CHALLENGE: Below, ahead of the lines, is a mailing-list thread about a CommitDelay performance improvement. Pick it up after its last sentence and continue it.

TEXT BLOCK:
++++++++

CommitDelay performance improvement

Started by Tom Laneabout 25 years ago51 messageshackers
Jump to latest
#1Tom Lane
tgl@sss.pgh.pa.us

Looking at the XLOG stuff, I notice that we already have a field
(logRec) in the per-backend PROC structures that shows whether a
transaction is currently in progress with at least one change made
(ie at least one XLOG entry written).

It would be very easy to extend the existing code so that the commit
delay is not done unless there is at least one other backend with
nonzero logRec --- or, more generally, at least N other backends with
nonzero logRec. We cannot tell if any of them are actually nearing
their commits, but this seems better than just blindly waiting. Larger
values of N would presumably improve the odds that at least one of them
is nearing its commit.

A further refinement, still quite cheap to implement since the info is
in the PROC struct, would be to not count backends that are blocked
waiting for locks. These guys are less likely to be ready to commit
in the next few milliseconds than the guys who are actively running;
indeed they cannot commit until someone else has committed/aborted to
release the lock they need.

Comments? What should the threshold N be ... or do we need to make
that a tunable parameter?

regards, tom lane

#2Bruce Momjian
bruce@momjian.us
In reply to: Tom Lane (#1)
Re: CommitDelay performance improvement

Looking at the XLOG stuff, I notice that we already have a field
(logRec) in the per-backend PROC structures that shows whether a
transaction is currently in progress with at least one change made
(ie at least one XLOG entry written).

It would be very easy to extend the existing code so that the commit
delay is not done unless there is at least one other backend with
nonzero logRec --- or, more generally, at least N other backends with
nonzero logRec. We cannot tell if any of them are actually nearing
their commits, but this seems better than just blindly waiting. Larger
values of N would presumably improve the odds that at least one of them
is nearing its commit.

Why not just set a flag in there when someone nears commit and clear
when they are about to commit?

-- 
  Bruce Momjian                        |  http://candle.pha.pa.us
  pgman@candle.pha.pa.us               |  (610) 853-3000
  +  If your life is a hard drive,     |  830 Blythe Avenue
  +  Christ can be your backup.        |  Drexel Hill, Pennsylvania 19026
#3Tom Lane
tgl@sss.pgh.pa.us
In reply to: Bruce Momjian (#2)
Re: CommitDelay performance improvement

Bruce Momjian <pgman@candle.pha.pa.us> writes:

Why not just set a flag in there when someone nears commit and clear
when they are about to commit?

Define "nearing commit", in such a way that you can specify where you
plan to set that flag.

++++++++

MATERIAL:
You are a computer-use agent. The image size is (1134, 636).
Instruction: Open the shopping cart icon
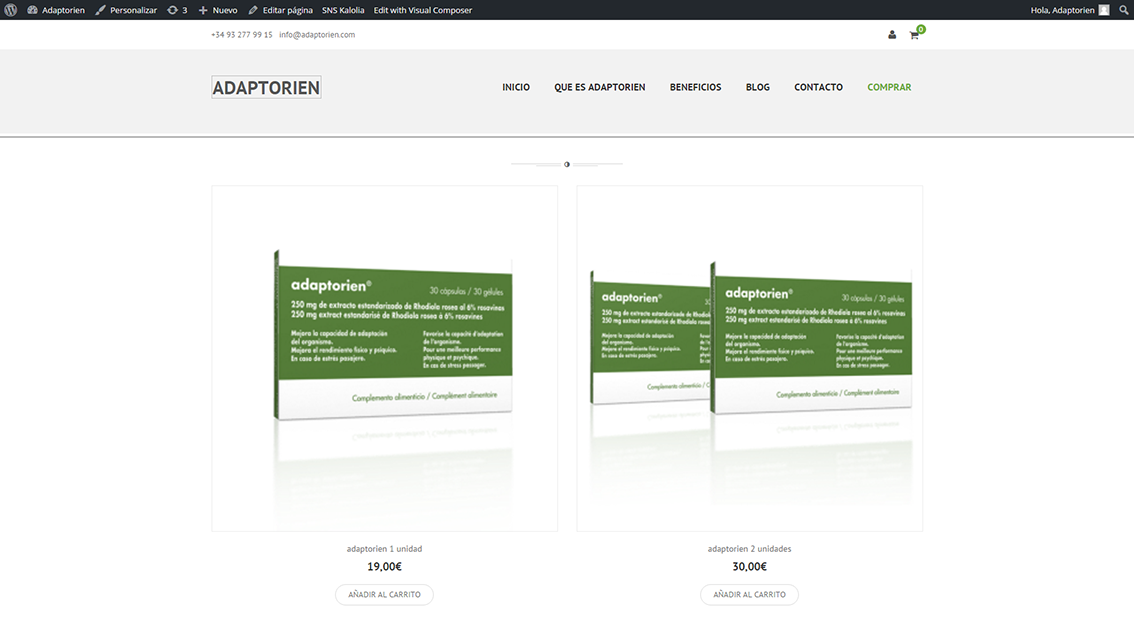pyautogui.click(x=914, y=35)
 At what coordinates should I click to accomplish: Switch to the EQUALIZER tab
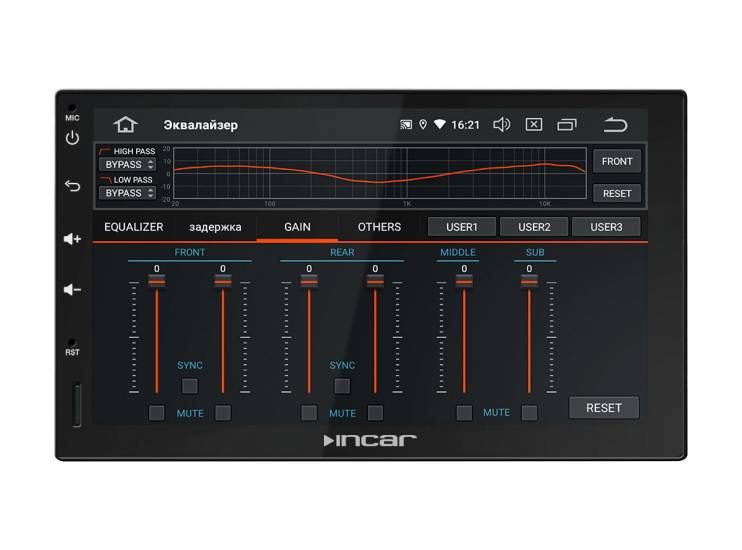point(133,227)
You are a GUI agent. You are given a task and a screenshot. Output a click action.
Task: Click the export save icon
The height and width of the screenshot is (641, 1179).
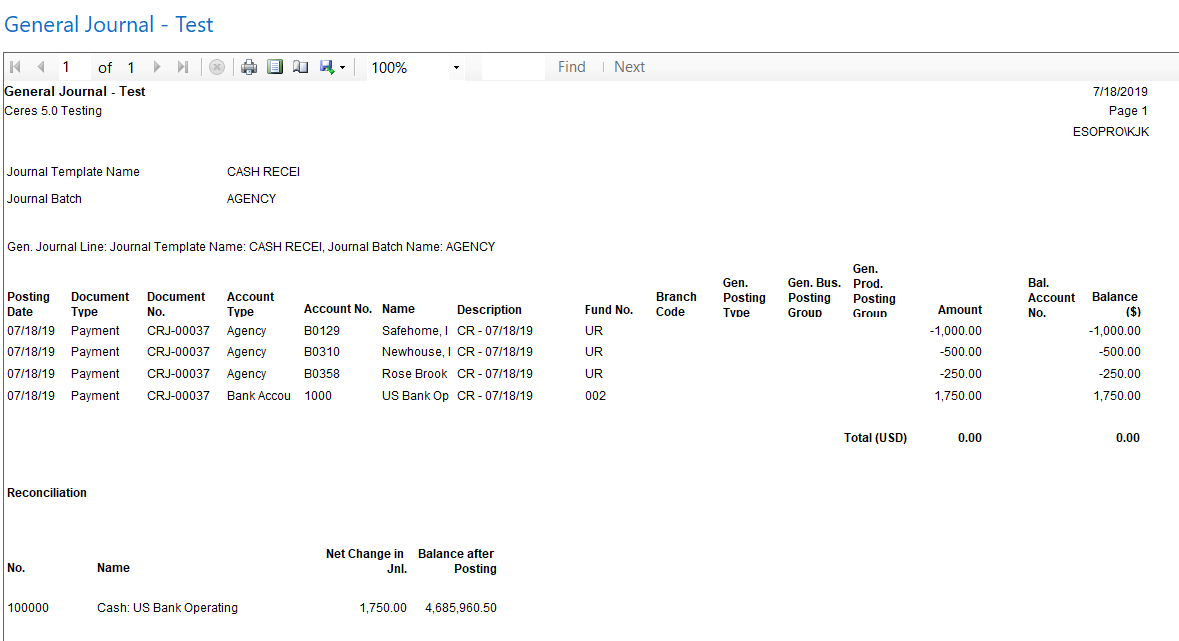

++++++++

SOLVED EXERCISE:
regards, tom lane

#4Bruce Momjian
bruce@momjian.us
In reply to: Tom Lane (#3)
Re: CommitDelay performance improvement

Bruce Momjian <pgman@candle.pha.pa.us> writes:

Why not just set a flag in there when someone nears commit and clear
when they are about to commit?

Define "nearing commit", in such a way that you can specify where you
plan to set that flag.

Is there significant time between entry of CommitTransaction() and the
fsync()? Maybe not.

-- 
  Bruce Momjian                        |  http://candle.pha.pa.us
  pgman@candle.pha.pa.us               |  (610) 853-3000
  +  If your life is a hard drive,     |  830 Blythe Avenue
  +  Christ can be your backup.        |  Drexel Hill, Pennsylvania 19026
#5Tom Lane
tgl@sss.pgh.pa.us
In reply to: Bruce Momjian (#4)
Re: CommitDelay performance improvement

Bruce Momjian <pgman@candle.pha.pa.us> writes:

Is there significant time between entry of CommitTransaction() and the
fsync()? Maybe not.

I doubt it. No I/O anymore, anyway, unless the commit record happens to
overrun an xlog block boundary.

regards, tom lane

#6Bruce Momjian
bruce@momjian.us
In reply to: Tom Lane (#5)
Re: CommitDelay performance improvement

Bruce Momjian <pgman@candle.pha.pa.us> writes:

Is there significant time between entry of CommitTransaction() and the
fsync()? Maybe not.

I doubt it. No I/O anymore, anyway, unless the commit record happens to
overrun an xlog block boundary.

That's what I was afraid of. Since we don't write the dirty blocks to
the kernel anymore, we don't really have much happening before someone
says they are about to commit. In the old days, we were write()'ing
those buffers, and we had some delay and kernel calls in there.

Guess that idea is dead.

-- 
  Bruce Momjian                        |  http://candle.pha.pa.us
  pgman@candle.pha.pa.us               |  (610) 853-3000
  +  If your life is a hard drive,     |  830 Blythe Avenue
  +  Christ can be your backup.        |  Drexel Hill, Pennsylvania 19026
#7Nathan Myers
ncm@zembu.com
In reply to: Tom Lane (#1)
Re: CommitDelay performance improvement

On Fri, Feb 23, 2001 at 11:32:21AM -0500, Tom Lane wrote:

A further refinement, still quite cheap to implement since the info is
in the PROC struct, would be to not count backends that are blocked
waiting for locks. These guys are less likely to be ready to commit
in the next few milliseconds than the guys who are actively running;
indeed they cannot commit until someone else has committed/aborted to
release the lock they need.

Comments? What should the threshold N be ... or do we need to make
that a tunable parameter?

Once you make it tuneable, you're stuck with it. You can always add
a knob later, after somebody discovers a real need.

Nathan Myers
ncm@zembu.com

#8Bruce Momjian
bruce@momjian.us
In reply to: Nathan Myers (#7)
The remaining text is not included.